▶ _要做什么_: 把讲最大子阵列的那段文档摘录里，从“private static SubArray”开始、一直到“(leftSubArray.getSum() >= rightSubArray.getSum()”为止的部分一字不差地照抄下来。

▶ _文档摘录_:

* * *

它可以通过捕获开始和结束，同时识别最大子阵列来完成，如下所示：

代码

package recursion;

import java.util.Arrays;

public class MaximumSubArray {

    private static SubArray maxSubArray(int[] values, int low, int high) {
        if (low == high) {
            // base condition
            return new SubArray(low, high, values[low]);
        } else {
            int mid = (int) (low + high) / 2;
            // Check left side
            SubArray leftSubArray = maxSubArray(values, low, mid);
            // Check right side
            SubArray rightSubArray = maxSubArray(values, mid + 1, high);
            // Check from middle
            SubArray crossSubArray = maxCrossSubArray(values, low, mid, high);
            // Compare left, right and middle arrays to find maximum sub-array
            if (leftSubArray.getSum() >= rightSubArray.getSum()
                    && leftSubArray.getSum() >= crossSubArray.getSum()) {
                return leftSubArray;
            } else if (rightSubArray.getSum() >= leftSubArray.getSum()

* * *

▶ _条目摘录_:
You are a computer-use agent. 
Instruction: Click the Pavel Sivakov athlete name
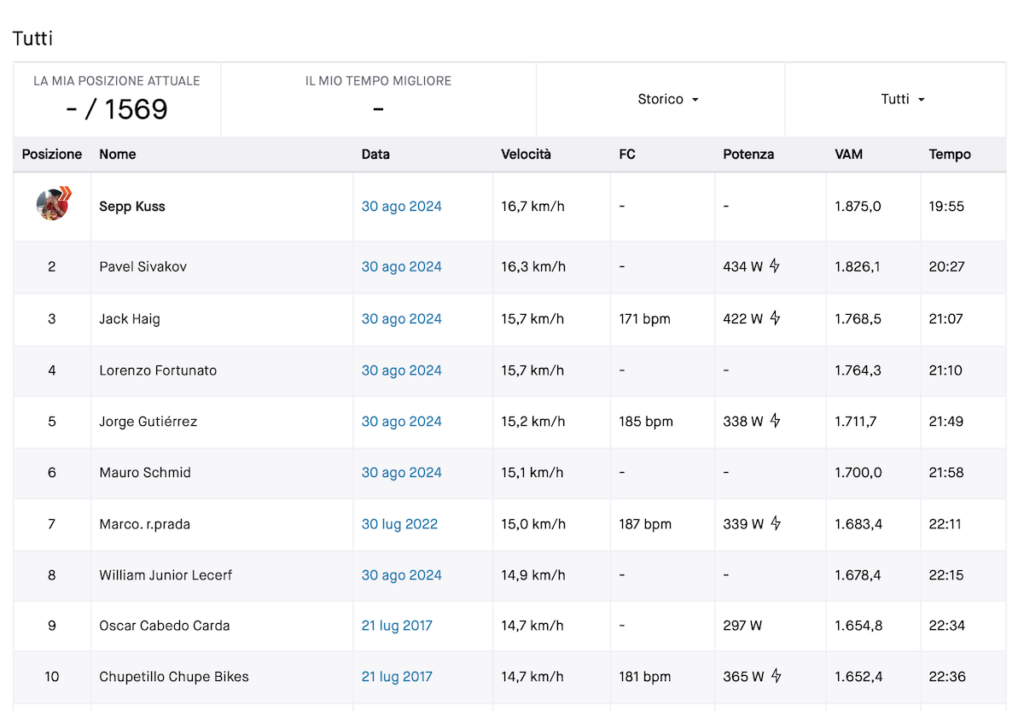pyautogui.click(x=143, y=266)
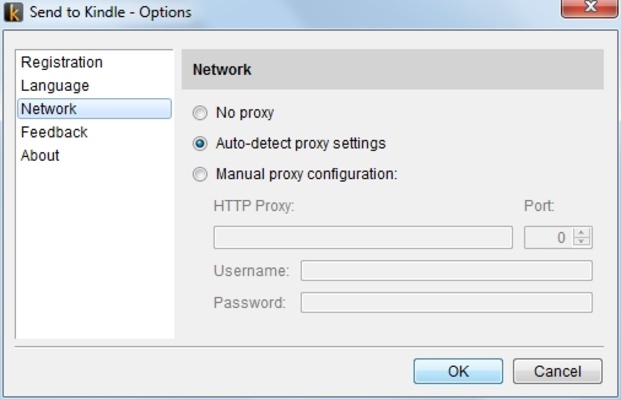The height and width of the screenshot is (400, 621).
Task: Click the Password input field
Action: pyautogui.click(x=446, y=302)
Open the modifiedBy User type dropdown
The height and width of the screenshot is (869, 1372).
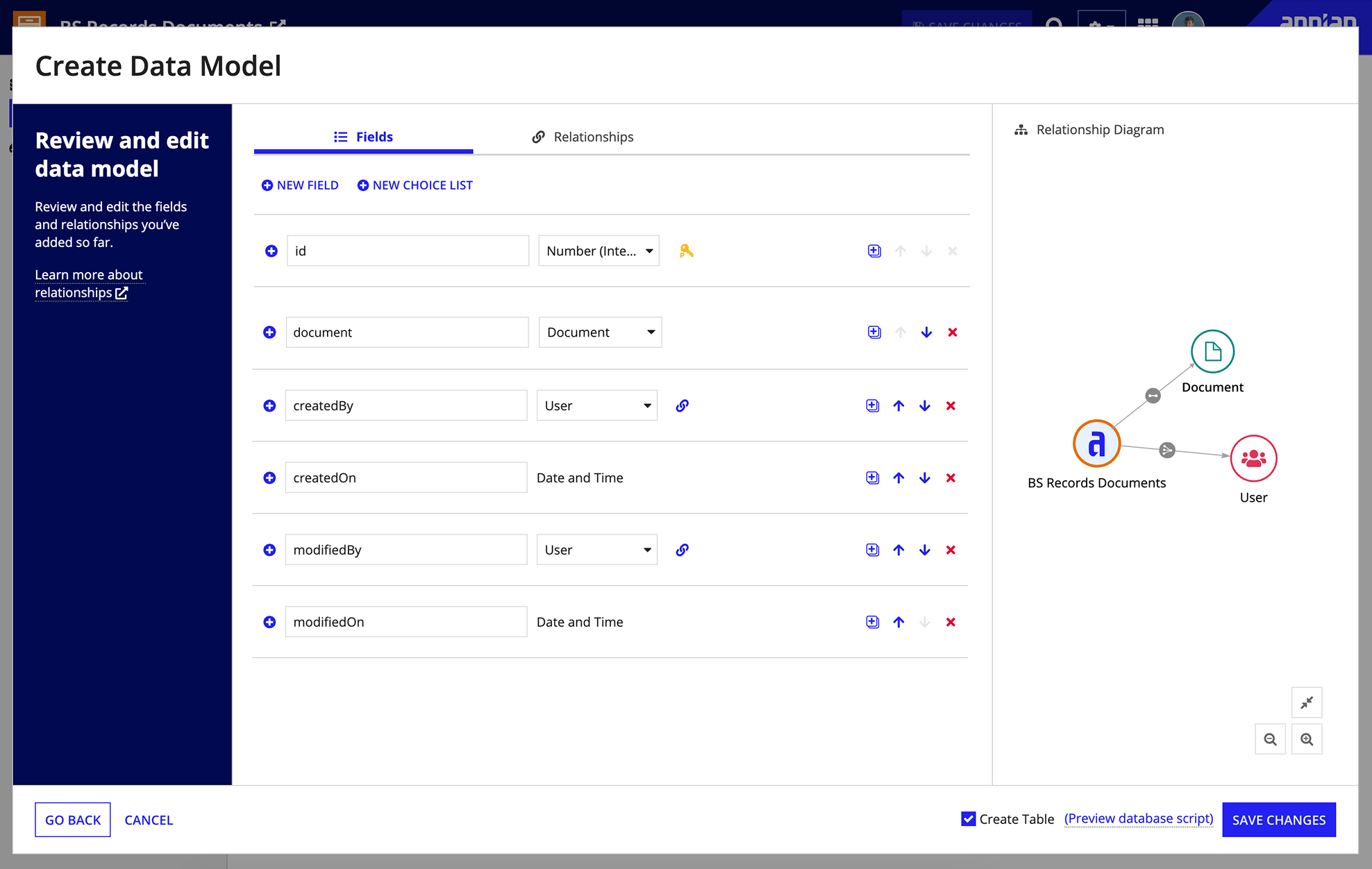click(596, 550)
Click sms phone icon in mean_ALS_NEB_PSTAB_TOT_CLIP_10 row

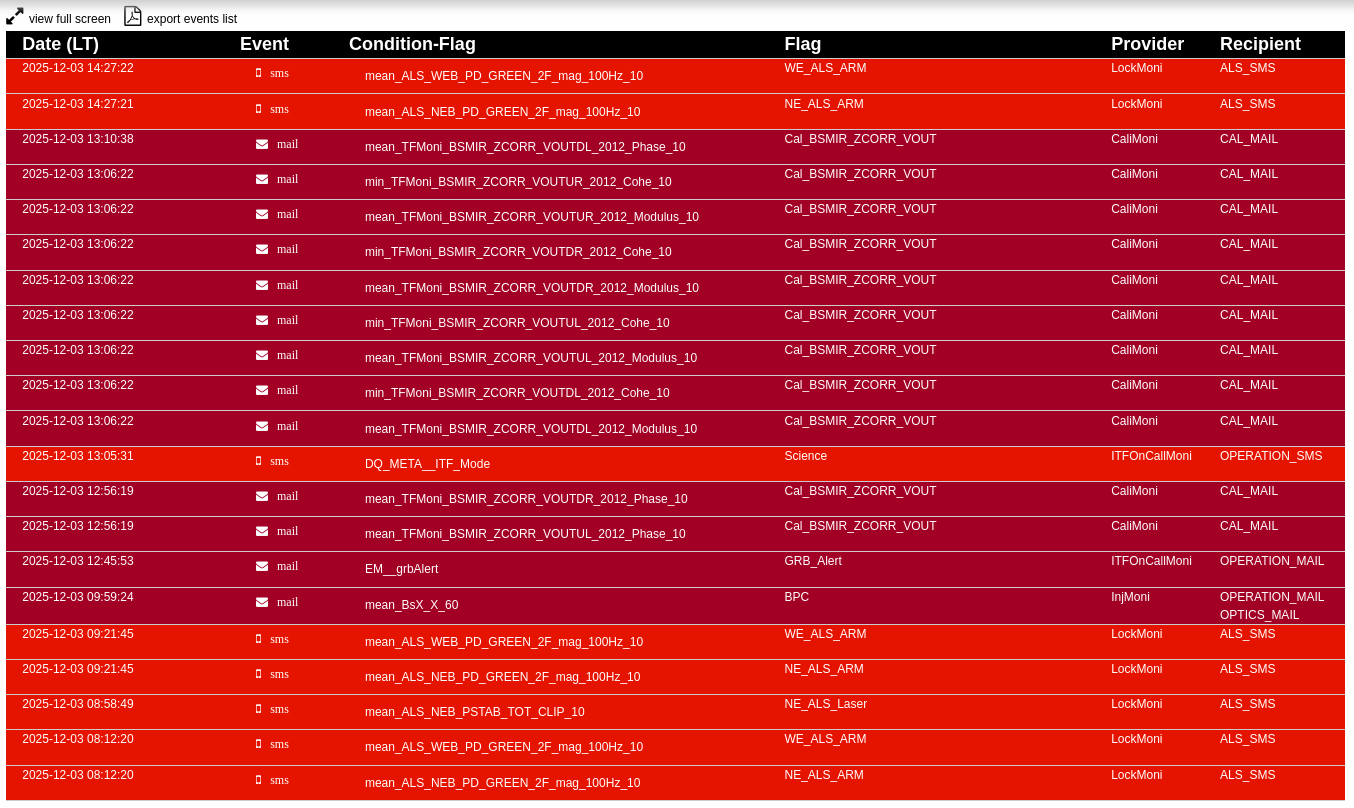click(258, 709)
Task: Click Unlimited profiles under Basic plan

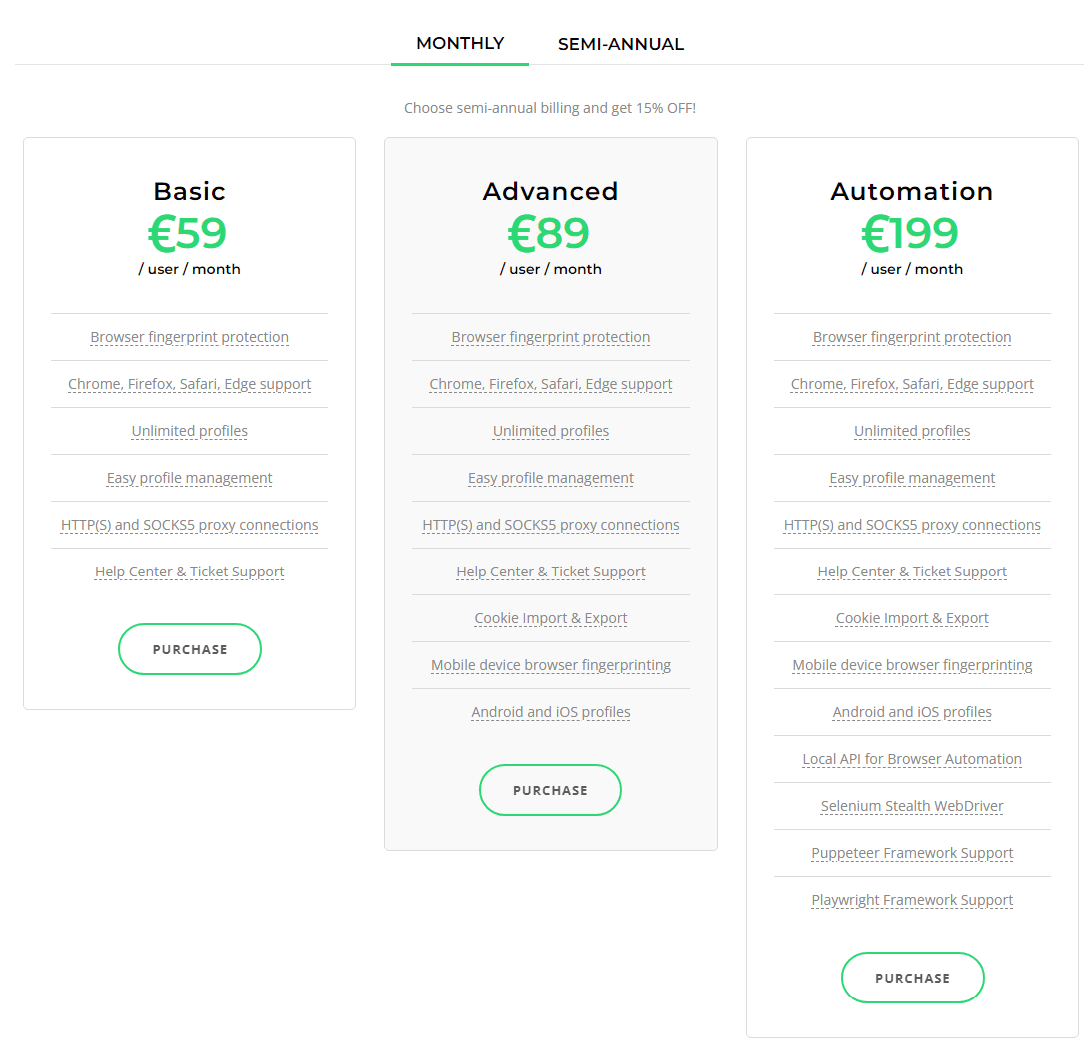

* * *

▶ _答案_:
private static SubArray maxSubArray(int[] values, int low, int high) {
        if (low == high) {
            // base condition
            return new SubArray(low, high, values[low]);
        } else {
            int mid = (int) (low + high) / 2;
            // Check left side
            SubArray leftSubArray = maxSubArray(values, low, mid);
            // Check right side
            SubArray rightSubArray = maxSubArray(values, mid + 1, high);
            // Check from middle
            SubArray crossSubArray = maxCrossSubArray(values, low, mid, high);
            // Compare left, right and middle arrays to find maximum sub-array
            if (leftSubArray.getSum() >= rightSubArray.getSum()